__EXCERPT PROVIDED__
>> Start
# Moths!! Moths!! Moths!!



## Celayna (Oct 17, 2020)

Does anyone know where one could purchase feeder moths, possibly to start my own moth colony?

Our oldest mantis, locally found MI, is getting very slow. She loves, loves loves moths. They are hard to find now.

We have fruitflies and houseflies for our babies but she needs larger prey. Sent my husband to get a buffet, 1 each to see what she would take. She ate the cricket, the mealworm wasn't wiggly enough even on a toothpick as a puppet.

The dubia *sigh* she only ate if I held in tweezers. She flat out refused to touch him. She had a hold of him at one point so I slowly withdrew tweezers. She did a dramatic squirrel look at me then dropped him on the bottom of her mesh feeder cage. (If you're wondering, we've found it easier to keep her cage clean and to make sure she actually has eaten in an empty mesh triangle enclosure)

She then literally reached straight out like, "nope you get it..." so sat and held in tweezers FOR EV OR lol

As for the 'superworm' ummm intimidating much? It's like something from Tremors, if you're old enough to relate. The thing ate through the container while my husband was at work. He had to walk around asking his employees, "Say have you happened to see a monster worm around anywhere???"
>> End
__MATERIAL SUPPLIED__
>> Start
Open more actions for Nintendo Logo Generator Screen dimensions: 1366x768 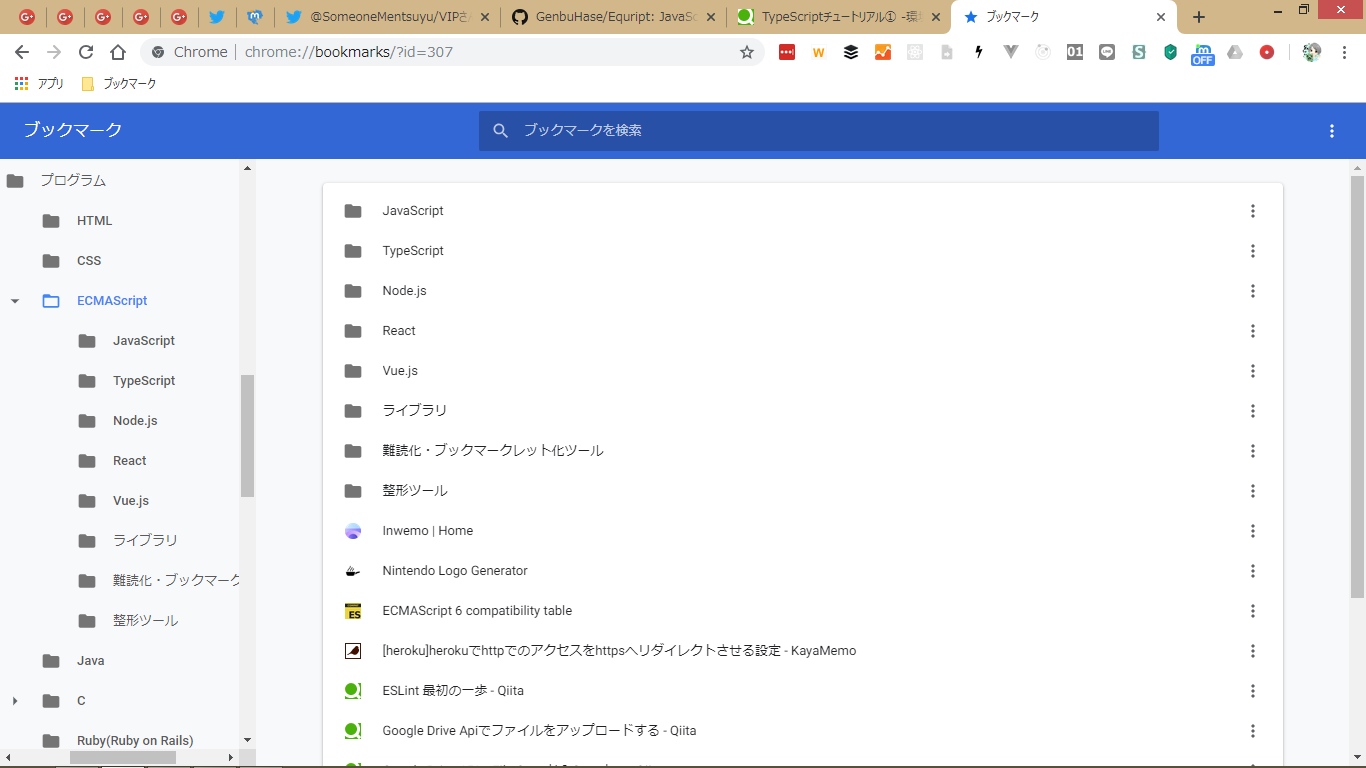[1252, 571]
>> End
>> Start
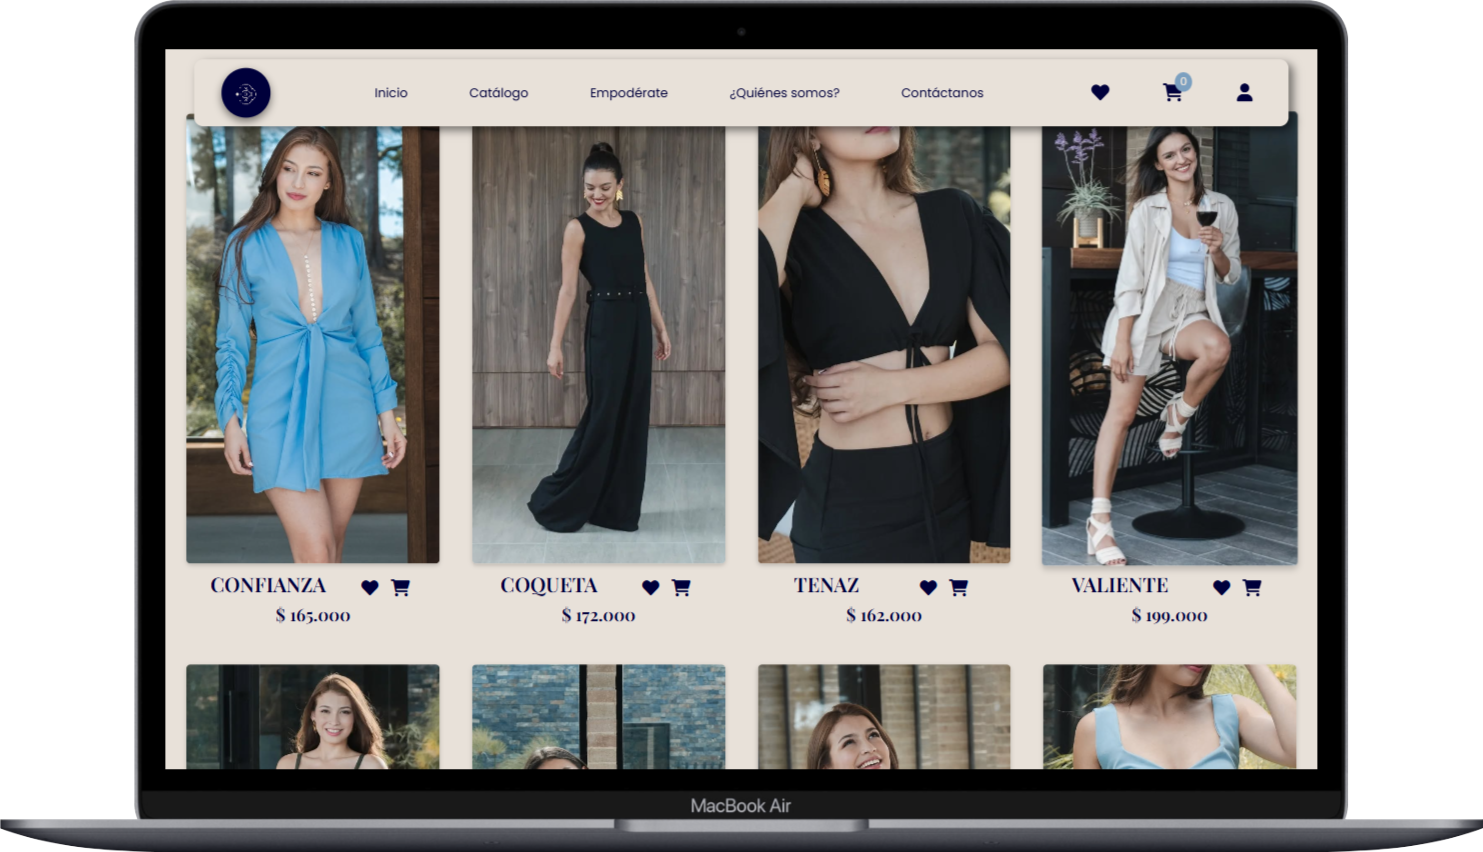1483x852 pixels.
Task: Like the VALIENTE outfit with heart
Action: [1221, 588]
>> End
__TASKS TO PERFORM__
(1) Could you turn the paragraph beginning "We have fruitflies and houseflies" in the forum post on feeder moths into a short bulleted list that keeps its main facts?
(2) How would you say this sentence from the forum post on feeder moths in Spanish: "Does anyone know where one could purchase feeder moths, possibly to start my own moth colony?"

__WORKED ANSWERS__
(1)
- Fruit flies and houseflies are on hand for the babies, but she needs larger prey.
- The husband was sent to buy a "buffet," one of each, to see what she would take.
- She ate the cricket.
- The mealworm wasn't wiggly enough, even when moved on a toothpick like a puppet.

(2) ¿Alguien sabe dónde se podrían comprar polillas vivas para alimento, quizás para empezar mi propia colonia de polillas?